00:07In that moment I had no idea what I was doing, no idea what I was saying, no idea like how
00:16I was moving or what was going on, so it was a really scary experience for me.
00:2012 months of tests and referrals later, she was diagnosed with Tourette's Syndrome.
00:25Knowing that I had that independence ripped away from me when my tick started was a very upsetting, vulnerable feeling.
00:31And, you know, at 17 you're thinking about finishing school and going to uni and maybe travelling,
00:37and so to have those experiences kind of taken away from me by this condition, it was really impactful.
00:42Around 1 in 100 Australians have Tourette's.
00:45The millennial pause.
00:47The first national survey of people with the condition was released in June.
00:51The findings highlighted a shocking reality.
00:53One in four adults and one in ten children with Tourette's had attempted suicide.
00:58That being the statistic of one in four adults, it, yeah, it doesn't surprise me.
01:02And I just think more people need to know that it doesn't surprise the rest of us.
01:06Those things aren't symptoms of having Tourette's.
01:08They're symptoms of society treating Tourette's wrongly.
01:12The way Tourette's is perceived was highlighted in the Federal Parliament last year.
01:17Have you got Tourette's or something?
01:21While the Prime Minister apologised shortly after making that remark, it left the Tourette's community determined to make a change.
01:28We're the loudest people in the room, and yet somehow we're still invisible to the people that matter.
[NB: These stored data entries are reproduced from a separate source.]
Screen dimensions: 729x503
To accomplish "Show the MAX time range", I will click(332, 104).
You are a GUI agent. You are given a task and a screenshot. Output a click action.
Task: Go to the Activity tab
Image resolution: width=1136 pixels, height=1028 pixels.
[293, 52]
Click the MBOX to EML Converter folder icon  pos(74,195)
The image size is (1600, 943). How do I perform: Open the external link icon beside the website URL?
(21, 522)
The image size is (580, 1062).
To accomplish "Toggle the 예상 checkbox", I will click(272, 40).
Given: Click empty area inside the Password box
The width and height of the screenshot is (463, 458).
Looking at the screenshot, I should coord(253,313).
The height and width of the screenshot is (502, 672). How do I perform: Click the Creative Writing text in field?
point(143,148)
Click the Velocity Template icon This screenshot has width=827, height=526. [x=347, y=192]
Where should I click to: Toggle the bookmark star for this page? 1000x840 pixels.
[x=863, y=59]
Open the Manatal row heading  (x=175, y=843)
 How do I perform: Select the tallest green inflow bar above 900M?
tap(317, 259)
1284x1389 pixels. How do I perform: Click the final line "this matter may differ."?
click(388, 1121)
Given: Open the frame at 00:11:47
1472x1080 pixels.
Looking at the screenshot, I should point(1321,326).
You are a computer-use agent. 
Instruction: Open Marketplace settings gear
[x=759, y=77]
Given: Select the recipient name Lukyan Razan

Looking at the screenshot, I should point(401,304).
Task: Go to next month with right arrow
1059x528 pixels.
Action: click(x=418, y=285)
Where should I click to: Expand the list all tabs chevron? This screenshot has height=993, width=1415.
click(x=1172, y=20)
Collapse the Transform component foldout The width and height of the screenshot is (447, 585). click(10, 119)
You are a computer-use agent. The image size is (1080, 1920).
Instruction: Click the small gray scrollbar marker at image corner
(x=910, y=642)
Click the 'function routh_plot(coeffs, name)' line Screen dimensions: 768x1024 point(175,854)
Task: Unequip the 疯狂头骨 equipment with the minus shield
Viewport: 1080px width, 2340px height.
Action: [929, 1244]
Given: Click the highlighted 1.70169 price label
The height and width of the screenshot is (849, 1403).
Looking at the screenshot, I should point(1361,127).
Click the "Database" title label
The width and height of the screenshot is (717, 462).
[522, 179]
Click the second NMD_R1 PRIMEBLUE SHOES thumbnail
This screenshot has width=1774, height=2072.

01:34Dozens of advocates are campaigning to improve awareness and pushing for national disability insurance scheme support.
01:42South Australia have been the first government to meet us where we stand and listen to what we're saying,
01:48rather than just kind of brushing us off and saying, yeah, but everyone's got problems.
01:52I have asked our department to help host a conversation that might include public awareness and how we do that together.
02:02So I think that is the next step.
02:05Tourette's syndrome does not qualify for NDIS support because it isn't considered a permanent condition.
02:10A National Disability Insurance Agency spokesperson says people with severe Tourette's may meet the requirements.
02:17People with those problems are actively getting turned away.
02:22So it's one thing for them to say that, it's a very different thing for them to act upon that.
02:26There is not enough compassion, there is not enough empathy to the condition that we deal with
02:32and to the lives that we have to live for the rest of our lives.
02:36Fighting for better care and recognition.